═════ Excerpted passage ═════
In Praise of Jane Austen
Can you imagine a life of rural gentility? Quiet summer evenings, sipping tea on your terrace with your close and intimate friends. Making a subtle and yet intentional glance to the handsome nobleman playing croquet on the green, perfectly manicured lawn. Every detail so carefully cultivated every nuance, sigh, remark, made with care and in some cases deviously. This is how Jane Austen set the feel and tone of her novels, pulling us into a world of formal, country elegance. Here is an excerpt from Chapter 6 in Jane’s most popular novel Pride and Prejudice;
“Occupied in observing Mr. Bingley's attentions to her sister, Elizabeth was far from suspecting that she was herself becoming an object of some interest in the eyes of his friend. Mr. Darcy had at first scarcely allowed her to be pretty; he had looked at her without admiration at the ball; and when they next met, he looked at her only to criticize. But no sooner had he made it clear to himself and his friends that she hardly had a good feature in her face, than he began to find it was rendered uncommonly intelligent by the beautiful expression of her dark eyes. To this discovery succeeded some others equally mortifying. Though he had detected with a critical eye more than one failure of perfect symmetry in her form, he was forced to acknowledge her figure to be light and pleasing; and in spite of his asserting that her manners were not those of the fashionable world, he was caught by their easy playfulness. Of this she was perfectly unaware; to her he was only the man who made himself agreeable nowhere, and who had not thought her handsome enough to dance with.” (Austen, 1993)
═════ Entries ═════
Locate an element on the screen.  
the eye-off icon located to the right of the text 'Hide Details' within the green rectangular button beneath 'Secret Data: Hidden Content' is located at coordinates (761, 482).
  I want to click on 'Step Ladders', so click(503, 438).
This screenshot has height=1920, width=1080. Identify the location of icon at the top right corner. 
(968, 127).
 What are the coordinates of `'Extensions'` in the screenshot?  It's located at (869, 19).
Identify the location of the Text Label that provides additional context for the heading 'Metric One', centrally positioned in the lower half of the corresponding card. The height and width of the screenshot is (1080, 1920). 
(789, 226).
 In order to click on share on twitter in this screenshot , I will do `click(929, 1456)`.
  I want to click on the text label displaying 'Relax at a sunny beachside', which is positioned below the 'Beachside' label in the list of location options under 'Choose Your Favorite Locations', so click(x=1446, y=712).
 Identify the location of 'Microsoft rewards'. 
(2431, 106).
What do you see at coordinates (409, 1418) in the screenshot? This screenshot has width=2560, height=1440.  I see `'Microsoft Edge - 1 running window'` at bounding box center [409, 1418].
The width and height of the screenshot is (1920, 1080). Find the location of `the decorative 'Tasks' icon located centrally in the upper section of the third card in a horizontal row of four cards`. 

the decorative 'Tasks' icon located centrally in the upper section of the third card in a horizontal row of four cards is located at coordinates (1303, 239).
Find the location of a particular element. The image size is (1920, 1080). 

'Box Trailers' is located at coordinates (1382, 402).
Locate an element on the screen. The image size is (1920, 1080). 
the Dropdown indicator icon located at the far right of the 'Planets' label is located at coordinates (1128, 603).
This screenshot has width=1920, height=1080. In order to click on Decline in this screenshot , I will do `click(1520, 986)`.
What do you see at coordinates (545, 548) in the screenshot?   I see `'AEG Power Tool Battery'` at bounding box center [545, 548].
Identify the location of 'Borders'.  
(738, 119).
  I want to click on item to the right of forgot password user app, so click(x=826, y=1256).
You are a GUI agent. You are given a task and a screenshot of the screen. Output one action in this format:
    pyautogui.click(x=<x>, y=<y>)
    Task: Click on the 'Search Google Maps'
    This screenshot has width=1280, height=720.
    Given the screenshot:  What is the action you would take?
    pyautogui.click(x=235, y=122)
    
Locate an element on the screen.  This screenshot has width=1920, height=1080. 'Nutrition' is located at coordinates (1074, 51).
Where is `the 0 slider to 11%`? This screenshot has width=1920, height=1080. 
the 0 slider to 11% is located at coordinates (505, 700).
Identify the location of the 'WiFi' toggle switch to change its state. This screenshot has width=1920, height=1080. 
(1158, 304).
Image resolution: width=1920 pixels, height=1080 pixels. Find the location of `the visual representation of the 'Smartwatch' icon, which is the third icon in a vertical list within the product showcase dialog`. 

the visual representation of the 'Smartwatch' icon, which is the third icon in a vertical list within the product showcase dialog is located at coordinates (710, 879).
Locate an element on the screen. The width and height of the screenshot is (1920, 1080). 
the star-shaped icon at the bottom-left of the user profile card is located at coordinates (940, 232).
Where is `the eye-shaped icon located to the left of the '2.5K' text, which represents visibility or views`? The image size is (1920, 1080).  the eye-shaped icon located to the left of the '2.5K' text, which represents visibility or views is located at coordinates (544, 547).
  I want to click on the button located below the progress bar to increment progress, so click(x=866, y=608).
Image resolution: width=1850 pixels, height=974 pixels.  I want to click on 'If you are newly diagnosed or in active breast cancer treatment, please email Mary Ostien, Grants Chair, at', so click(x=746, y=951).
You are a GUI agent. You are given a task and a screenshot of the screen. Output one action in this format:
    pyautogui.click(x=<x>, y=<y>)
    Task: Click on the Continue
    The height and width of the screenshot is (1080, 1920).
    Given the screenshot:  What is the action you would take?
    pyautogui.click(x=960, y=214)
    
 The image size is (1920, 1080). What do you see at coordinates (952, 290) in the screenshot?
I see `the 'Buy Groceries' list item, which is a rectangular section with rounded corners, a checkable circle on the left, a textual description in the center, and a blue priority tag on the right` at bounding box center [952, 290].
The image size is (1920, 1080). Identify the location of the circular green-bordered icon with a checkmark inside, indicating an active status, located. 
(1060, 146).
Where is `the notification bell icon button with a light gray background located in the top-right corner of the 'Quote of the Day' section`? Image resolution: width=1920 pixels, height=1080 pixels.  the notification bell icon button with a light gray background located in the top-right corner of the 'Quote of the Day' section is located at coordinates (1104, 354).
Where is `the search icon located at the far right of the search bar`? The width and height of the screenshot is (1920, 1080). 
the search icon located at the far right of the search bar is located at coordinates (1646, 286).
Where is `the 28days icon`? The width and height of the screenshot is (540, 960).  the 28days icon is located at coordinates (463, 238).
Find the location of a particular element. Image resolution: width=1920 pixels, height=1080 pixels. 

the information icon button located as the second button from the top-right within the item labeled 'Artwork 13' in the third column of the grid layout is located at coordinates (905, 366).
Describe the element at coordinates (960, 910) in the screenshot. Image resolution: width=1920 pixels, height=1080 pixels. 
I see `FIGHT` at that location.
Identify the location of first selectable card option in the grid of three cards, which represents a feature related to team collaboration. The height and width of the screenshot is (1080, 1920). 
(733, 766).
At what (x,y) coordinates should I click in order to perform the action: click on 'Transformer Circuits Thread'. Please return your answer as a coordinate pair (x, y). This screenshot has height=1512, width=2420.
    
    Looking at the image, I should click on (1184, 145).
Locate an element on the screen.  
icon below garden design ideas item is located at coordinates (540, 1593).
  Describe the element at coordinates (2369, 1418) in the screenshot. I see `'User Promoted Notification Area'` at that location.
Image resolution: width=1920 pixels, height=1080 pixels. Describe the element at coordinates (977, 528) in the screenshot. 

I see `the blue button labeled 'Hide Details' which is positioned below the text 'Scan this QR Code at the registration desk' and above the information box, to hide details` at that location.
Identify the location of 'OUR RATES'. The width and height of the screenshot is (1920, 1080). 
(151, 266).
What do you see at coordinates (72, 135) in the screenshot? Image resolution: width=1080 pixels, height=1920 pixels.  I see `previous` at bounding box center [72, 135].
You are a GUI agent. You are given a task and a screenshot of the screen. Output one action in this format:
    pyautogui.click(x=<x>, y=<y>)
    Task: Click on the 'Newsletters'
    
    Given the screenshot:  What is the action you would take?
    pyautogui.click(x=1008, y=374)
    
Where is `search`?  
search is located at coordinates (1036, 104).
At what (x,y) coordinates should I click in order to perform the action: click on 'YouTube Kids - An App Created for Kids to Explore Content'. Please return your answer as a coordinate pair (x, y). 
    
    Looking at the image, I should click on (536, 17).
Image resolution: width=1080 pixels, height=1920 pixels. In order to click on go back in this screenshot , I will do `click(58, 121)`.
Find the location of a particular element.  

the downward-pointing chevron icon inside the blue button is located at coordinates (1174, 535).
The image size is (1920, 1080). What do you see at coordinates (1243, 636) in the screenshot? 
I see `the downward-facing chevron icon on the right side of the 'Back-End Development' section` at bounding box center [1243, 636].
═════
*Task 1:*
Do the following statements agree with the Jane Austen essay? Answer yes or no for each, and quote the words of the essay that decide it.
(a) The excerpt is taken from Chapter 6 of Pride and Prejudice.
(b) Mr. Darcy admired Elizabeth when he looked at her at the ball.
(c) Elizabeth knew that Mr. Darcy was becoming interested in her.
*Task 2:*
According to the Jane Austen essay, what made Elizabeth's face seem uncommonly intelligent to Mr. Darcy?
*Task 3:*
Please carry the Jane Austen essay forward from its final sentence.

*Written reply 1:*
(a) Yes: "Here is an excerpt from Chapter 6 in Jane’s most popular novel Pride and Prejudice"
(b) No: "he had looked at her without admiration at the ball"
(c) No: "Of this she was perfectly unaware"

*Written reply 2:*
The beautiful expression of her dark eyes.

*Written reply 3:*
In this excerpt Jane’s Hero is finally recognizing his original prejudice against the Heroine. See how she elegantly follows his thoughts and paints a picture of her Heroine from his perspective? This is an example of Austen’s literary genius.
Her novels may have been filled with melodrama and romance but Jane led a fairly ordinary and honestly boring life. Jane Austen was born December 16, 1775 in Steventon, Hampshire, England and died July 18, 1817 in Winchester, Hampshire, England. Ms. Austen was the daughter of a clergyman and one of seven children. (The Penguin Biographical Dictionary of Women, 1998) She was never married and was a longtime companion to her sister Cassandra. This woman of country English nobility made her mark through her writing. She wrote 6 novels, Sense and Sensibility, Pride and Prejudice, Mansfield Park, Emma, Persuasion, and Northanger Abbey. She published them anonymously but is recognized now as one of the most influential female English novelists of the 19th century.
Jane Austen should be praised not only for contributing such brilliant literary works to the world. But she must be acknowledged for more! She set the tone for novels in the 19th century, mixing comedy and drama with the beauty of her easy voice and graceful prose. She lived through her romantic and comic tales when her life was anything but. She should be respected for a young woman writing her heart out to other women in a male dominated world. Finally, Jane Austen should be most praised for her devotion to her sister Cassandra which I feel was the truest and good of all her romantic tales.
Jane and Cassandra were engaged but the marriages never came to fruition. So she led a simple life with her sister and wrote about her aspirations for them through her novels; to become married to a rich man, and have many children, to find happiness in love. This never came to be. Maybe that is why she could describe ordinary life with such ability and ease of words. Because ordinary life had to be what consumed her hours of the day. She was praising that existence of the subtle, quiet lives of the country gentry.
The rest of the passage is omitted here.